Главная » A Companion to Medical Anthropology читать онлайн | страница 113

Читать книгу A Companion to Medical Anthropology онлайн

113 страница из 242

The community-based work (HEAT: Health Equity Alliance of Tallahassee) of Gravlee, community organizers, colleagues, and students in Tallahassee, that of Ravenscroft and Schell (2015) on environmental pollutants in partnership with the Mohawk, and Galloway and coworkers’ (Fafard-St. Germain et al. 2019; Galloway et al. 2020) research on food insecurity and on cancer experiences in partnership with Inuit communities, all point to the value and critical need for more community-engaged and participatory biocultural work. Studies such as these might hopefully be the rule rather than the exception in the future.

These examples illustrate trends in critical biocultural studies of health and illness toward expanding engagement with social theory, and expanding the breadth of questions and contexts of biocultural analysis with an eye toward addressing important issues of social justice. We imagine and expect further engagement with other theories and problems within the areas of biosociality, biological citizenship, and biocommunicability (Briggs 2003, 2016; Briggs and Nichter 2009; Franklin and McKinnon eds. 2001; Petryna 2005; Rabinow 1996; Rose and Novas 2005), that have emerged over the past several decades as important within medical anthropology. For example, advocacy around specific diseases based on biological citizenship is increasingly common and is part of the terrain of scientific research.

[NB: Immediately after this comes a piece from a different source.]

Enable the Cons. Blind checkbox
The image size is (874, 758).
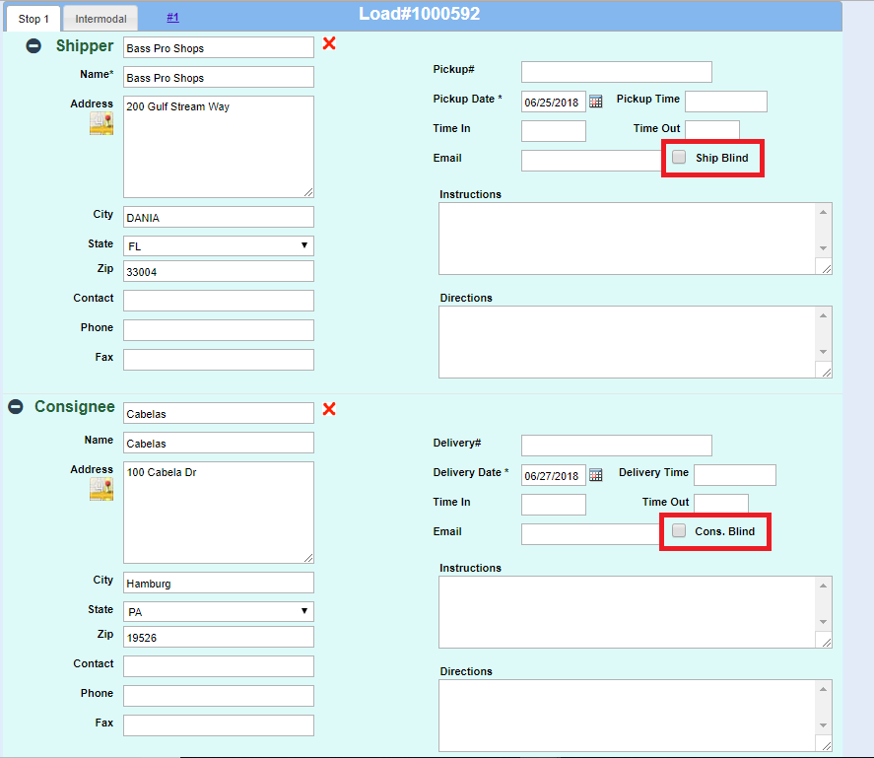click(679, 531)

Such acts of biological citizenship would seem to provide particularly rich avenues for critical biocultural research; research that demands a thorough knowledge and integration of biology and culture. Critical biocultural approaches might also draw on biocommunicability – the production, circulation, and reception of (biomedical) knowledge – that has been proposed as central to an anthropology of epidemics (Briggs and Nichter 2009), and to two moving ethnographies by Briggs and Mantini-Briggs (2003, 2016) that forcefully link the biopolitics of the production and flow of information to the emergence and spread of epidemics and unequal exposures, treatments, and human suffering. The stark inequities exposed by the current COVID-19 pandemic, the efforts to control, limit, and otherwise obscure or confuse the information the public receives, and the divided response to public health efforts, makes the biocommunicability around epidemics all the more relevant and urgent; and of obvious import to any future work on this and other pandemics by critical biocultural medical anthropologists.